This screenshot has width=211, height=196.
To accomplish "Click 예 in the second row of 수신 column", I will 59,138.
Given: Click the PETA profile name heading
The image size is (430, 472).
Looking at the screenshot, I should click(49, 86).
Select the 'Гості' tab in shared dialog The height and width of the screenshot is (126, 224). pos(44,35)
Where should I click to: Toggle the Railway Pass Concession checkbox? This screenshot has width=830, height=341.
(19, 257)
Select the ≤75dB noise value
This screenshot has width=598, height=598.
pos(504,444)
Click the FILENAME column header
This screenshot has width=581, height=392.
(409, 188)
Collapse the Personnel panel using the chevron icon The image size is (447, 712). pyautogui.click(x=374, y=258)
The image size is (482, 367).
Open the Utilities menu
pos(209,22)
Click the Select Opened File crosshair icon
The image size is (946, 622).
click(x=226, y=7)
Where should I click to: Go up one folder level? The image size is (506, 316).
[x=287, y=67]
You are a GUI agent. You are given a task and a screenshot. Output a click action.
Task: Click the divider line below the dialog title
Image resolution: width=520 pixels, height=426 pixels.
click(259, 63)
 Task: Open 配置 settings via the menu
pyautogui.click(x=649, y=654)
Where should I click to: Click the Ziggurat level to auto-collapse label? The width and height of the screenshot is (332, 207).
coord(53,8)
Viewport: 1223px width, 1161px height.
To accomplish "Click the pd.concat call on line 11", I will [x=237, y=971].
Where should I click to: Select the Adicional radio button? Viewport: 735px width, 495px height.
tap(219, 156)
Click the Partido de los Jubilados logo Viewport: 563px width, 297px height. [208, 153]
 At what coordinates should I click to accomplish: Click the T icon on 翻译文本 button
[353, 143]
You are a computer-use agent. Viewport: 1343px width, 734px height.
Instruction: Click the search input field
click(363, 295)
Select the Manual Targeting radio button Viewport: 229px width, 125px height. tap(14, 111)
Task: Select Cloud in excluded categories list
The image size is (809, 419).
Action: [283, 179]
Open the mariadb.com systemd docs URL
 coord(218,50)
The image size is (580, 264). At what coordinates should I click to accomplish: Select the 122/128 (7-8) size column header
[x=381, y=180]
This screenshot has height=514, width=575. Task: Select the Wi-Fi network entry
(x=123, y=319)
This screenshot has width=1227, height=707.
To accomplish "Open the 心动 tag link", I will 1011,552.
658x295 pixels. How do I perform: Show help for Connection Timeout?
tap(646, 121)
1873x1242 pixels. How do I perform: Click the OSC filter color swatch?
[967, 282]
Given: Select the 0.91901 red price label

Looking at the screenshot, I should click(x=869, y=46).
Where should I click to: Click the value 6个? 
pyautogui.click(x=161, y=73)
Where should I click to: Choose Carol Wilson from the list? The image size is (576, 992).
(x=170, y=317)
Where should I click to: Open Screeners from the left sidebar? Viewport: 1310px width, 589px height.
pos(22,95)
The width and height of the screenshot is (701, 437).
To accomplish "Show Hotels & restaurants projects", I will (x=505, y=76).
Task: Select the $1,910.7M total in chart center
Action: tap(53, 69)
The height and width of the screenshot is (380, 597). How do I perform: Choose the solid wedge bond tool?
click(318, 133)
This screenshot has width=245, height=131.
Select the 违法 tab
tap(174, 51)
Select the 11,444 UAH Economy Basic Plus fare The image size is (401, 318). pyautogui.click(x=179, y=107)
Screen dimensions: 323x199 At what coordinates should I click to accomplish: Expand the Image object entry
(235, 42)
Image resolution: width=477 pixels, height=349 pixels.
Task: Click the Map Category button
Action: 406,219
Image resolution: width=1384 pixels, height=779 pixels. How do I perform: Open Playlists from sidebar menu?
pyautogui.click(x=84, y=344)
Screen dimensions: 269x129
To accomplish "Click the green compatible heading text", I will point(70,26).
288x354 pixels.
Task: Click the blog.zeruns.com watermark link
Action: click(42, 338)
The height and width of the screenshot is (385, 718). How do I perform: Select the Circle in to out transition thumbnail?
======
> **Exercise instructions**
Repeat exactly, and only, the lines from the one containing "This screenshot has width=245, height=131." through the end of the material.

> **Task output**
This screenshot has width=245, height=131.
Select the 违法 tab
tap(174, 51)
Select the 11,444 UAH Economy Basic Plus fare The image size is (401, 318). pyautogui.click(x=179, y=107)
Screen dimensions: 323x199 At what coordinates should I click to accomplish: Expand the Image object entry
(235, 42)
Image resolution: width=477 pixels, height=349 pixels.
Task: Click the Map Category button
Action: 406,219
Image resolution: width=1384 pixels, height=779 pixels. How do I perform: Open Playlists from sidebar menu?
pyautogui.click(x=84, y=344)
Screen dimensions: 269x129
To accomplish "Click the green compatible heading text", I will point(70,26).
288x354 pixels.
Task: Click the blog.zeruns.com watermark link
Action: click(42, 338)
The height and width of the screenshot is (385, 718). How do I perform: Select the Circle in to out transition thumbnail?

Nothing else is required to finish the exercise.